Task requirements – The word "window" marks the lines to keep; find each one in the data and copy it.

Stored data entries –
((
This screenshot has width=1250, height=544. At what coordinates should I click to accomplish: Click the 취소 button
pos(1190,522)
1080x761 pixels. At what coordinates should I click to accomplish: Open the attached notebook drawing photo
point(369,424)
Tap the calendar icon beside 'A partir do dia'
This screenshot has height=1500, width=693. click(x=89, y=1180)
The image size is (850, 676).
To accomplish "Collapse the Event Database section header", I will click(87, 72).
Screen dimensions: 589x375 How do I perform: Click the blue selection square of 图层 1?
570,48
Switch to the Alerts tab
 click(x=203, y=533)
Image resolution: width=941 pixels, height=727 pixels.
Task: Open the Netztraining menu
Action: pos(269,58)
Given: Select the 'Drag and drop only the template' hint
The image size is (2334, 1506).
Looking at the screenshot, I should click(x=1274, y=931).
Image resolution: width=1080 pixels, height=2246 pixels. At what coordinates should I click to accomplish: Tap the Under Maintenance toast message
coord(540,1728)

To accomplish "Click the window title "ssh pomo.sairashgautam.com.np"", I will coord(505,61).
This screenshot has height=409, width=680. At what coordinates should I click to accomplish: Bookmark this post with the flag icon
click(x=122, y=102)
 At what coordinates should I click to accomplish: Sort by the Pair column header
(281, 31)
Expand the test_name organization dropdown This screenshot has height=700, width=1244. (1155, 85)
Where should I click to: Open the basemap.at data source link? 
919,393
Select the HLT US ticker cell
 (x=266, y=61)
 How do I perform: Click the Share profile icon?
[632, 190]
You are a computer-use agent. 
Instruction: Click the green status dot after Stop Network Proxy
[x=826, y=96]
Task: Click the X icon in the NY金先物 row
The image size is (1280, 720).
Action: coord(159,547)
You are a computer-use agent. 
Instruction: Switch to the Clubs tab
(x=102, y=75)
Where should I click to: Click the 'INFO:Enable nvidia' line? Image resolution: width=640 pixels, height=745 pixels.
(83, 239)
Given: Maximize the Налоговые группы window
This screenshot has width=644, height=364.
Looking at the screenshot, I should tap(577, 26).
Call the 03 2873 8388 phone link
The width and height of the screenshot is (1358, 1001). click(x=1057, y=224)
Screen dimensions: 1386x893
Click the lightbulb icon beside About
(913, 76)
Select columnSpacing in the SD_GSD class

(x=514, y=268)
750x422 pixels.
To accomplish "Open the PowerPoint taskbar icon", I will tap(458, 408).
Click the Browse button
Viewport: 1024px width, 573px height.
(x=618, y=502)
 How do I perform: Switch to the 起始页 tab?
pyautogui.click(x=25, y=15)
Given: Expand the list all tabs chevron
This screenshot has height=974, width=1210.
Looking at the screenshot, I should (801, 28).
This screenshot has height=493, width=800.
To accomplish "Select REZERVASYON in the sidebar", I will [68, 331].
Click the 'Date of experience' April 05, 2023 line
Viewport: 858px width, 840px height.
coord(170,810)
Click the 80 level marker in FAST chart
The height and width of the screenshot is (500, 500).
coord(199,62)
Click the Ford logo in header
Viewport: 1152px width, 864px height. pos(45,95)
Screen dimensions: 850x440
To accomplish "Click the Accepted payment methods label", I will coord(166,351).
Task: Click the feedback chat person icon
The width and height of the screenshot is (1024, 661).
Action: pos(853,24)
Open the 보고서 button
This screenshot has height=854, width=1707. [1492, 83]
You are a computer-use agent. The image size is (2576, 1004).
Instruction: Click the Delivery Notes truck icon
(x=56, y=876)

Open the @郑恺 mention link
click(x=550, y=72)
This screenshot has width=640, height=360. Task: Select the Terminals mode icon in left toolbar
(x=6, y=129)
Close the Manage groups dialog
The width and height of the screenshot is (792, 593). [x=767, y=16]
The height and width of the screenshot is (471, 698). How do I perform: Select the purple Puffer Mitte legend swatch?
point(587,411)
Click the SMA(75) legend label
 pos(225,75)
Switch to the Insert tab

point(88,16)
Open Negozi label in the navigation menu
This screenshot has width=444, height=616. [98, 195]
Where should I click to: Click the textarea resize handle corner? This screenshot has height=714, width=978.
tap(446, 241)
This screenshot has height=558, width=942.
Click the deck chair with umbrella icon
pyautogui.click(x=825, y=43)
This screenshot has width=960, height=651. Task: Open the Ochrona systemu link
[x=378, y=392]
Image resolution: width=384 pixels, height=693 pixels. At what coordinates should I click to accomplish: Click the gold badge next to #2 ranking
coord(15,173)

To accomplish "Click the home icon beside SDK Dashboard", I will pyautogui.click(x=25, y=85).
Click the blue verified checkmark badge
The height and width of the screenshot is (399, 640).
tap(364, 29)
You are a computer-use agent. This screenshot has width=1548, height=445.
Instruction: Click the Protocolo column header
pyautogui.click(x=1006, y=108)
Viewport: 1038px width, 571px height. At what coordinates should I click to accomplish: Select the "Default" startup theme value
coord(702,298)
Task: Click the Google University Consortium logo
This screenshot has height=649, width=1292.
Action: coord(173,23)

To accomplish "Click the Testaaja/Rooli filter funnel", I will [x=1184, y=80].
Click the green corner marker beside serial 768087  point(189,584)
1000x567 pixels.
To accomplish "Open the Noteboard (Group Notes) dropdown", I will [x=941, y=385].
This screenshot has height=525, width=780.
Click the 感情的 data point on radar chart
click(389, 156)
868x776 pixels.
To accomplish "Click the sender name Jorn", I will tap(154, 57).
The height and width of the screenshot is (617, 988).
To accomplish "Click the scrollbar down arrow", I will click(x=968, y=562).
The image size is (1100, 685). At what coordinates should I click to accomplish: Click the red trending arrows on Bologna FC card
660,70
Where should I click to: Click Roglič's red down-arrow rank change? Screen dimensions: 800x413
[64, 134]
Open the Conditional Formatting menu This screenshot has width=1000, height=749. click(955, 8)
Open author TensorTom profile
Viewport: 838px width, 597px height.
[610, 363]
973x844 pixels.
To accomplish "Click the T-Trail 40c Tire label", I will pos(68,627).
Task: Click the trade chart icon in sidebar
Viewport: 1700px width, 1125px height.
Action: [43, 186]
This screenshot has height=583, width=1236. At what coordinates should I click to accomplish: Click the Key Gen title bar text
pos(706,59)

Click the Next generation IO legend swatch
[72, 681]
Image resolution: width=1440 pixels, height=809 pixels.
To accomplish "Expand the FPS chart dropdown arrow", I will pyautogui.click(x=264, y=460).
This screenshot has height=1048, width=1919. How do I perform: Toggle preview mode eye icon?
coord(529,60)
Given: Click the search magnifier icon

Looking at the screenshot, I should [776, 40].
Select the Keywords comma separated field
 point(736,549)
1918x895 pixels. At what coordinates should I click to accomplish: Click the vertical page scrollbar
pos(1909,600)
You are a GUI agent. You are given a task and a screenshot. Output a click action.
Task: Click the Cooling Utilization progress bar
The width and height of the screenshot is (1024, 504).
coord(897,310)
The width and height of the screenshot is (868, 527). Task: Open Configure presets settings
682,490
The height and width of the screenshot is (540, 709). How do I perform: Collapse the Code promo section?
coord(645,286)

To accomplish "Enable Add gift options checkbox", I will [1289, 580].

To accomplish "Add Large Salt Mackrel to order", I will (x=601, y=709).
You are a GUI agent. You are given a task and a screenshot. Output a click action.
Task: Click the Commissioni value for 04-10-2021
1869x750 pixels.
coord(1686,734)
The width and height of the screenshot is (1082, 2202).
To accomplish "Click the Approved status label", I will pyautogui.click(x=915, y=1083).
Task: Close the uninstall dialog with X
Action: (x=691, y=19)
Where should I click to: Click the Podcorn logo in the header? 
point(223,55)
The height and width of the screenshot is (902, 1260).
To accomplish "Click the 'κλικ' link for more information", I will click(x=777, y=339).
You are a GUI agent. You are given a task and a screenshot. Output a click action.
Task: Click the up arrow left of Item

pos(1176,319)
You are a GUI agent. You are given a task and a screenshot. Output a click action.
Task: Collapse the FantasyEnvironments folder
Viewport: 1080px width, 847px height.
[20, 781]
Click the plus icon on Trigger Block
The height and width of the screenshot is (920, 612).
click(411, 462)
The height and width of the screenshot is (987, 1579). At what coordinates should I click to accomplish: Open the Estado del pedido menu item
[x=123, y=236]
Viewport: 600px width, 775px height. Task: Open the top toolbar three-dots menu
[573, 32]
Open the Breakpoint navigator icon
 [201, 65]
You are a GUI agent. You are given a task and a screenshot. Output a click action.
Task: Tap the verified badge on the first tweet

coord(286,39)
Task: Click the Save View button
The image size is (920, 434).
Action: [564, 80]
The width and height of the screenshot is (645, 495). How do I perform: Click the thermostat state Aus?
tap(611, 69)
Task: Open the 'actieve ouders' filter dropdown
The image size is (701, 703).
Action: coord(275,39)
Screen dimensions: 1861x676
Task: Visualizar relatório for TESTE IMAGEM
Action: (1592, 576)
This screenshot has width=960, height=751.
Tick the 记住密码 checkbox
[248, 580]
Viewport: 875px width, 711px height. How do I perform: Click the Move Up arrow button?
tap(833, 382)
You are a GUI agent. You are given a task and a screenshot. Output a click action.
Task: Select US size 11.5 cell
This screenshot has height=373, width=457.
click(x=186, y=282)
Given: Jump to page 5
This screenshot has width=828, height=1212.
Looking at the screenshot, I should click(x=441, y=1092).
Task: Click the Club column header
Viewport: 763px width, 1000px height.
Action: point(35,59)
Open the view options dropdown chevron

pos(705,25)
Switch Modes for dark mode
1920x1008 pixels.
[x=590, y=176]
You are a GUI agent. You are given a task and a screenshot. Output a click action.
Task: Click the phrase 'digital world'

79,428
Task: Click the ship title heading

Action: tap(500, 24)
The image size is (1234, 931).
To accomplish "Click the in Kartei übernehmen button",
))
Solved problem –
To accomplish "Click the window title "ssh pomo.sairashgautam.com.np"", I will coord(505,61).
Given: Maximize the Налоговые группы window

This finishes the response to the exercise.